**Study questions:**
• 1. Transcribe the part of the article below about the beetle releases in Maine that opens with the words containing "A total of 500" and closes with "sites in Maine.".
• 2. In the article below about the beetle releases in Maine, how many predatory beetles were released on the Rachel Carson National Wildlife Refuge?
• 3. Write the next part of the article below about releasing predatory beetles against the hemlock woolly adelgid in Maine, continuing from its last sentence.

MAINE — Forest entomologists from the Maine Forest Service and U.S. Department of Agriculture Forest Service along with staff
biologists from the Rachel Carson National Wildlife Refuge met in Kittery, Maine, to release predators of an invasive insect pest. The hemlock woolly adelgid, Adelges tsugae, is a serious pest of eastern and Carolina hemlock in the eastern United States.
A total of 500 predatory beetles, Laricobius osakensis (Lo), were released on the Rachel Carson National Wildlife Refuge to manage hemlock woolly adelgid populations. One thousand Lo were also released earlier this fall on Frye Island in Sebago Lake near Portland, Maine, augmenting a release of the same predator at the same site last season. Forest health specialists expect that the predator will establish at both sites in Maine and in time will serve as field insectaries from which collections of the Lo beetles can be made and moved to new sites in Maine.

**Records provided:**
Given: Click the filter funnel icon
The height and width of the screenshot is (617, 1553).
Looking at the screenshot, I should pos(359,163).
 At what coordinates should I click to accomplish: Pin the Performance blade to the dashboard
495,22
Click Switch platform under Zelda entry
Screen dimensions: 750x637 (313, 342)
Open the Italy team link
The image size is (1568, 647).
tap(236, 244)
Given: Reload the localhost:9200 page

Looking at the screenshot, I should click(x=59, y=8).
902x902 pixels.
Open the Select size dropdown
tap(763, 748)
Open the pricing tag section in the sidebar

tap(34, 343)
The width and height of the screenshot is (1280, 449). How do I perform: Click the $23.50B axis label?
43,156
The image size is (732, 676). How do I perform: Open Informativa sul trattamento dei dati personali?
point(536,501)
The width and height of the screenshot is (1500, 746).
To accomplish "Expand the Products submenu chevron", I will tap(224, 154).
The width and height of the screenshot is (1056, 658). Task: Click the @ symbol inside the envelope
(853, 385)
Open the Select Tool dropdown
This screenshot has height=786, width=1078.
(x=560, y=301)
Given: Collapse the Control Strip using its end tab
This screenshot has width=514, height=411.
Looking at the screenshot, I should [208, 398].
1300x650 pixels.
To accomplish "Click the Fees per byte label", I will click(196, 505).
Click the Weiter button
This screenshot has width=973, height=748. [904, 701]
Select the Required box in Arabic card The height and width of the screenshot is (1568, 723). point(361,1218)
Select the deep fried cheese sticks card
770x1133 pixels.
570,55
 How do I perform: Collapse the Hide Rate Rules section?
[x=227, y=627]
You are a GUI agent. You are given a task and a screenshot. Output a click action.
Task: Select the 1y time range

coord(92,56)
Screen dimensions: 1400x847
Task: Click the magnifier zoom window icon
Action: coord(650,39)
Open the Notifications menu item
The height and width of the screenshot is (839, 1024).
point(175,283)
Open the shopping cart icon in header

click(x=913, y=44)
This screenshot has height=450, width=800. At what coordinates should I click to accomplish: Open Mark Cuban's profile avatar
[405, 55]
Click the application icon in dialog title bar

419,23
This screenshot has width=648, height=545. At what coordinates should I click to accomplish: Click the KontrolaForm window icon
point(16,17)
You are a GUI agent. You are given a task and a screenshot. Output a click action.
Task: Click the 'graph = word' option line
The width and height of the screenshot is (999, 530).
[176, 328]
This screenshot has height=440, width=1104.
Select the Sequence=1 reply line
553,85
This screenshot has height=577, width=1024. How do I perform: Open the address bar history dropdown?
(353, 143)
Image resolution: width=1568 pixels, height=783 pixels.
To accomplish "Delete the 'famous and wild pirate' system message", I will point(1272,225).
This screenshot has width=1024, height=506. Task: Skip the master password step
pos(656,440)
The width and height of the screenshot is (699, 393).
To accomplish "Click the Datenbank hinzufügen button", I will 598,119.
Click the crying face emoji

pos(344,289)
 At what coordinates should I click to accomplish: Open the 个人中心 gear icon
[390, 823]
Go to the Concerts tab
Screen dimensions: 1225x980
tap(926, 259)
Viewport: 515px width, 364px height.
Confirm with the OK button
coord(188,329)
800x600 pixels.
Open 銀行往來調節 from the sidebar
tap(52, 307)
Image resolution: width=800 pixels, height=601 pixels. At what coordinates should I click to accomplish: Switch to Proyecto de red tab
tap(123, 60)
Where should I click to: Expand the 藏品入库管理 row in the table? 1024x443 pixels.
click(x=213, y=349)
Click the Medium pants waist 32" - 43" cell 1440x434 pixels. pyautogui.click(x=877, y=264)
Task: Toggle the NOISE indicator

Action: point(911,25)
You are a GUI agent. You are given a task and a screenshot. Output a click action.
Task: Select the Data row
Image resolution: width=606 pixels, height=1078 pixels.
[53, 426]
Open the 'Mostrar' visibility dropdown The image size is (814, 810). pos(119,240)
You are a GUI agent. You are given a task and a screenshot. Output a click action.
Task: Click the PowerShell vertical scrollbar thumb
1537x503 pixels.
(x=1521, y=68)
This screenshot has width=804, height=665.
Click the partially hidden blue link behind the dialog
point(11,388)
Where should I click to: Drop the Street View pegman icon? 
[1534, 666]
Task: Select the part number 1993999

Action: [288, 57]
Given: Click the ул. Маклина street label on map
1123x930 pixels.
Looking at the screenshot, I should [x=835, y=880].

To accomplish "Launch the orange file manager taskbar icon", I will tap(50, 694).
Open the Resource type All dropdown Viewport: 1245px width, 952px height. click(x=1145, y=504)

**Answers:**
• 1.
A total of 500 predatory beetles, Laricobius osakensis (Lo), were released on the Rachel Carson National Wildlife Refuge to manage hemlock woolly adelgid populations. One thousand Lo were also released earlier this fall on Frye Island in Sebago Lake near Portland, Maine, augmenting a release of the same predator at the same site last season. Forest health specialists expect that the predator will establish at both sites in Maine and in time will serve as field insectaries from which collections of the Lo beetles can be made and moved to new sites in Maine.

• 2. 500

• 3.
Through the Forest Service’s National Hemlock Woolly Adelgid Initiative, more than 13,000 predatory beetles have been released so far this season across 10 states in the Northeast and Mid-Atlantic regions. Another 10,000 or more HWA predatory beetles have also been released by the Forest Service and state forest health specialists in the southern Appalachians. The national HWA Initiative was implemented in 2003 by the Forest Service’s Forest Health Protection program at the request of state agriculture and forestry officials to address the rising damage and increased spread of the insect. The main focus of the national initiative has been to develop and implement a biological control program to rear and release predators across the range of HWA.
The initiative is implemented by Forest Health Protection staff, state and university partners, and research scientists across the Northeastern Area and Southern Region. HWA is now established in all or parts of 20 eastern states (see map). Earlier this year the insect was also found to be established in three counties in southern Nova Scotia, Canada. We are collaborating with our Canadian colleagues in responding to HWA there, especially with regard to developing a biological control program.